Before arriving in Japan, I finished an incredible book: The Sun is Also a Star by Nicola Yoon. The coming-of-age novel is a story of immigration, love, and purpose that spans less than 24 hours in New York City. Starring Yara Shahidi (ABC’s Black-Ish), the novel will be adapted for film by Warner Brothers and available in theaters May 2019. The Sun is Also a Star reveals the true meaning of the Japanese term “Koi No Yokan” and illustrates that love with someone or something can happen, even when time is of the essence.


Photo courtesy of Ashlie P. Williams


Whether you have less than 24 hours to spare or 6 days (which arguably may not be enough time considering special cities Kyoto and Nagoya), there’s still so much to see on the island nation. Likened to New York City, Tokyo, the nation’s capital, is the most populated metropolitan area in the world, and is comprised of special wards like Shibuya and Shinjuku. Located in Shibuya, Tokyo’s fashion center and nightlife scene, I stayed at Cerulean Tower Tokyo for the first few days. Surrounded by a myriad of dining options and Shibuya station, the Cerulean Tower is steps away from Shibuya Crossing – the world’s busiest intersection with hundreds of people walking from all directions at any point during the day. Similar to Times Square, the busy intersection leads to ramen beer pubs and fashion favorites like Zara and Gucci.

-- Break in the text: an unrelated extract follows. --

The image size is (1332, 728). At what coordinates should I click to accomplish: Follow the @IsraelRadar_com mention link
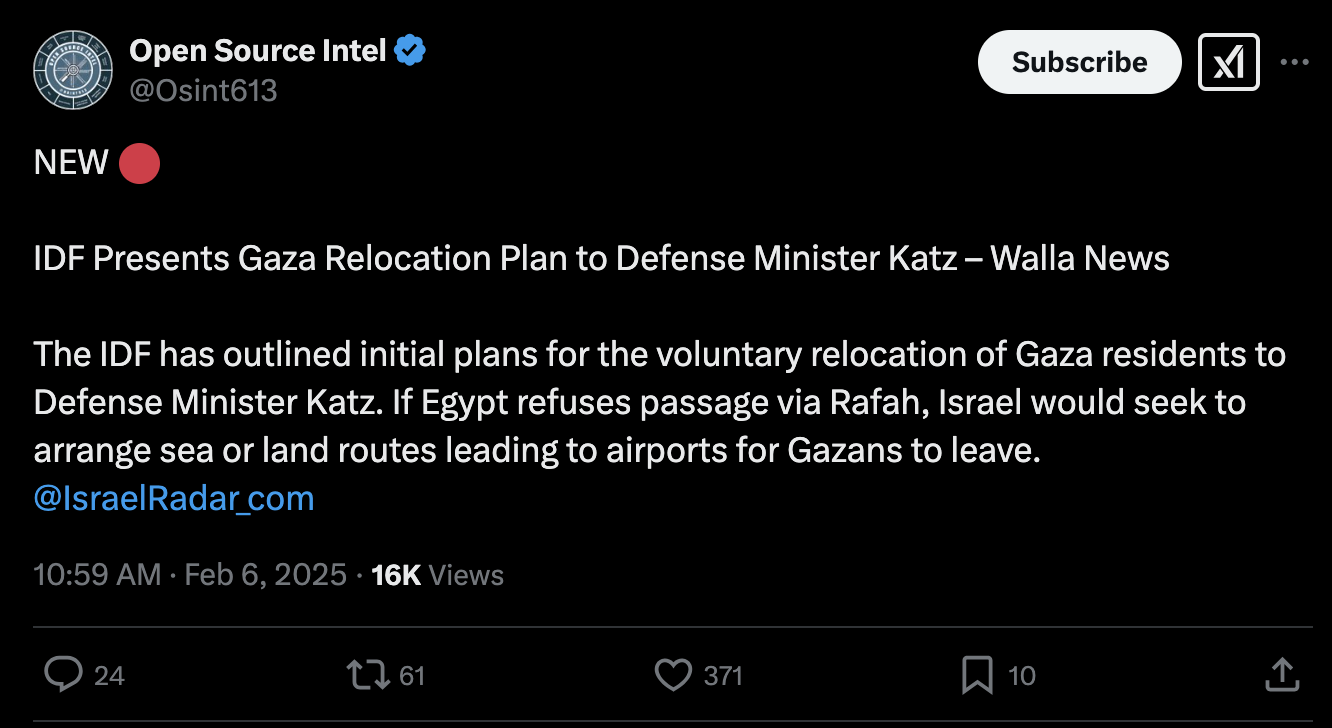pyautogui.click(x=174, y=498)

After a day of shopping, enjoy an early dinner (making a reservation is highly recommended) at Japanese Seafood in Shibuya – Dogenzaka. To make things easier, allow the chef to choose from the menu to experience a variety of seasonal fish. Be sure to check out the horseradish with cream cheese and pork onion salad. The saké at Japanese Seafood is one of my favorite drinks.


Although there are a number of Ramen places, I highly recommend Ramen Nagi in Shinjuku (a ward 20 minutes from Shibuya). Open for 24 hours, you can’t beat the chef special for less than $10 (1000 yen). Nagi Ramen will come in handy after spending a night with Tokyo’s own, DJ Hokutu, at Atom Tokyo nightclub on ‘Pumping Tuesdays.’ Dance the night away at the “holy land of Hip-Hop” aka Harlem Nightclub and of course, the night wouldn’t be complete unless you “end up at 1 Oak.”


For a historical experience, travel back in time and visit Sensō-ji Temple, the most accessible and oldest Buddhist temple in Tokyo, located in Asakusa (about 30 minutes from Shibuya). Destroyed in World War II and rebuilt afterward, Sensō-ji Temple is a common tourist attraction surrounded by shops and restaurants. If you’re up for it, have your fortune told and dive deep into Japanese tradition. Following Sensō-ji Temple, also located in Asakusa, explore the second highest point in the world, Tokyo Sky Tower. Traveling at about 600 meters per second, it takes only a few minutes to get to the top for a spectacular view of the city from more than 2000 ft. in the air.


Before leaving the Birthplace of Sushi, it’s imperative that you rise before dawn and visit the Tsukiji Fish Market. Arriving before 9 AM is your only chance at experiencing the best sushi you’ll ever have in your life.


Photos courtesy of Ashlie P. Williams


I would be remiss if I didn’t mention the most beautiful part of Japan the people. They are so humble and welcoming. You’ll notice the Ojigi (the Japanese bow) everywhere you turn and even though some may be limited in their understanding of English, respect and service is at the culture’s core. I would highly recommend committing the following terms to memory as an appreciation for the Japanese language:


Kon’nichiwa- Hello

Hajimemashite – Nice to Meet you

Arigatogozaimashita – Thank you


Headquartered in Toyota, Aichi, Japan, I am even more proud to be an owner of one of the largest vehicle manufactures in the world, Lexus – a division of Toyota Motor Sales. I am all too familiar with the touts of “advanced technology” and “superior design,” but they are no longer marketing words. I discovered that “experience amazing” is more than the brand’s tagline – it’s a revelation of the craftsmanship, mastery, and excellence deeply rooted in Japanese culture.